━━━ Available records ━━━

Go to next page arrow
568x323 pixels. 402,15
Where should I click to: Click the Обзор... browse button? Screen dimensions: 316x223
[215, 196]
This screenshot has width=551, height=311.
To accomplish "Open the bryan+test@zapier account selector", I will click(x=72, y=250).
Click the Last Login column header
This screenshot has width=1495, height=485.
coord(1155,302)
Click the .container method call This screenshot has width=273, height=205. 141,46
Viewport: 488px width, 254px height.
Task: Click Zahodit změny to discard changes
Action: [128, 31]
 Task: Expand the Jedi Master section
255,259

━━━
━━━ Available records ━━━

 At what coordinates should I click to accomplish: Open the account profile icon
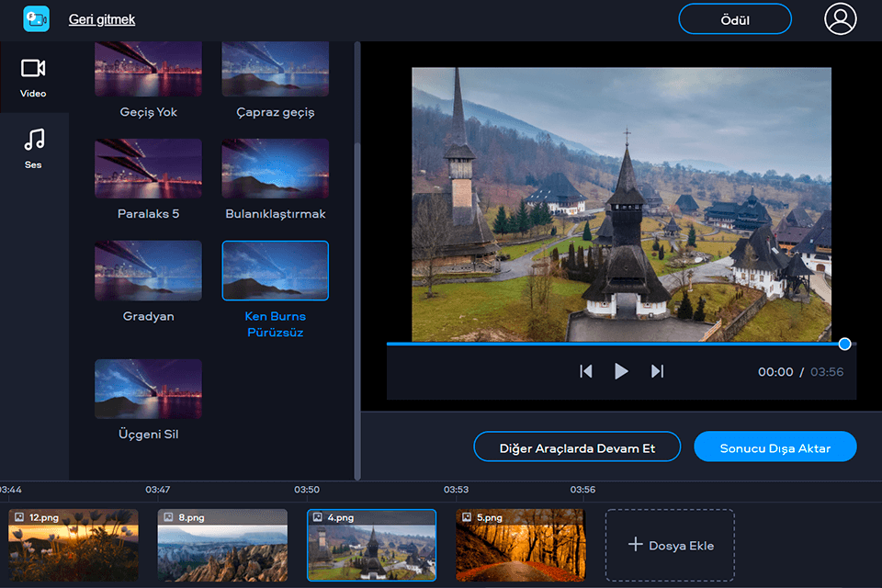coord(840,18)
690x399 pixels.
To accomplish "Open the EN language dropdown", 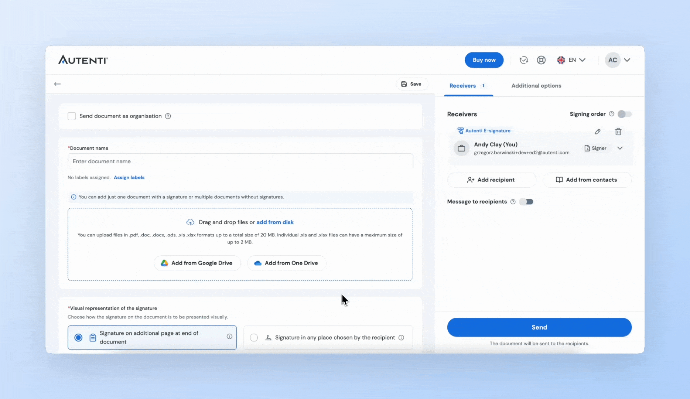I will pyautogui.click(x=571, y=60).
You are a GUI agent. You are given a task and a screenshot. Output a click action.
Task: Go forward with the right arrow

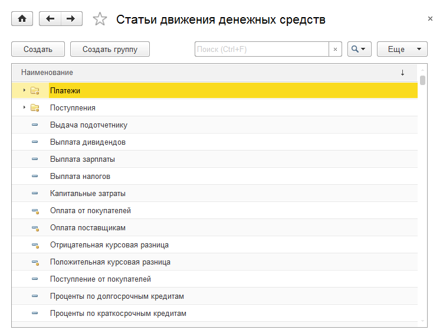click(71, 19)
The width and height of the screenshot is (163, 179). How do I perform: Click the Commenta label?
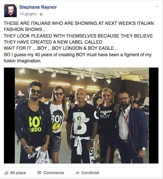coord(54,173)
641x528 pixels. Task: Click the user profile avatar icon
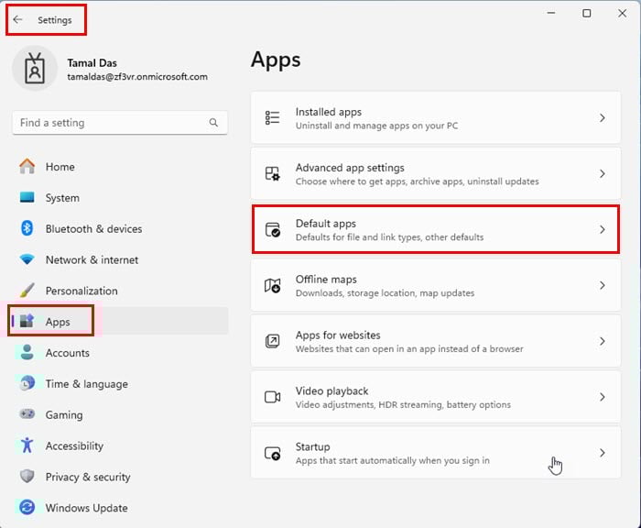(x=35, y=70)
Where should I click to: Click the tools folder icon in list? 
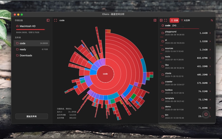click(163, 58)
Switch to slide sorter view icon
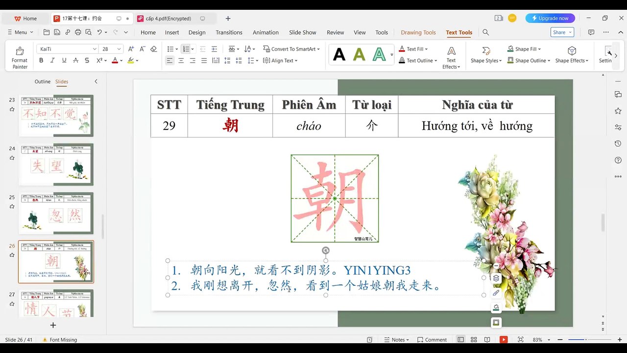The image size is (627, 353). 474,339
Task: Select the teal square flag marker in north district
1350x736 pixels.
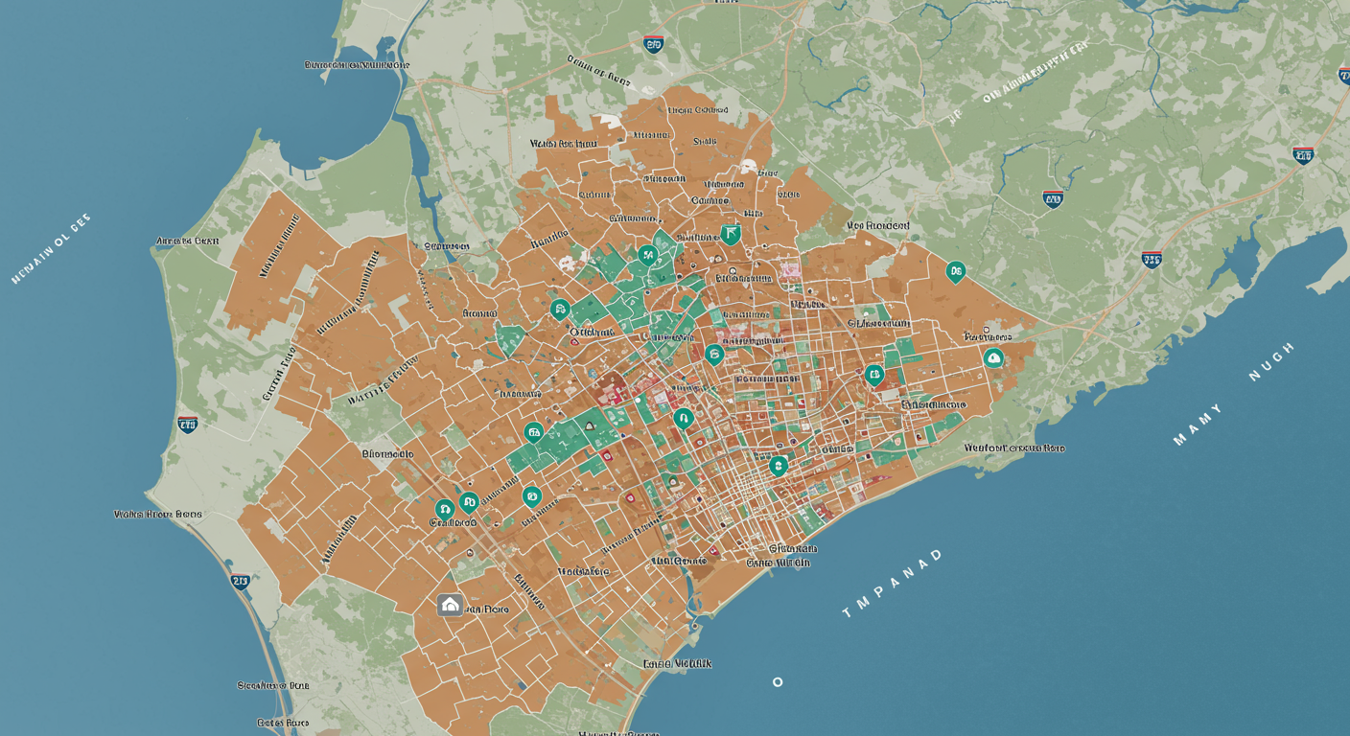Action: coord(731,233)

━━━

| What this task involves |
Extract the lines of the listing starting at the line that contains "You are a GUI" and ending at the line that contains "The image size is (627, 353). 474,339", both included, copying each one exactly. Leave the pictures out of your answer.

| Finished answer |
You are a GUI agent. You are given a task and a screenshot. Output a click action.
Task: Go forward with the right arrow

click(71, 19)
The width and height of the screenshot is (163, 179). How do I perform: Click the Commenta label?
coord(54,173)
641x528 pixels. Task: Click the user profile avatar icon
(x=35, y=70)
Where should I click to: Click the tools folder icon in list? 
click(163, 58)
Switch to slide sorter view icon
The image size is (627, 353). 474,339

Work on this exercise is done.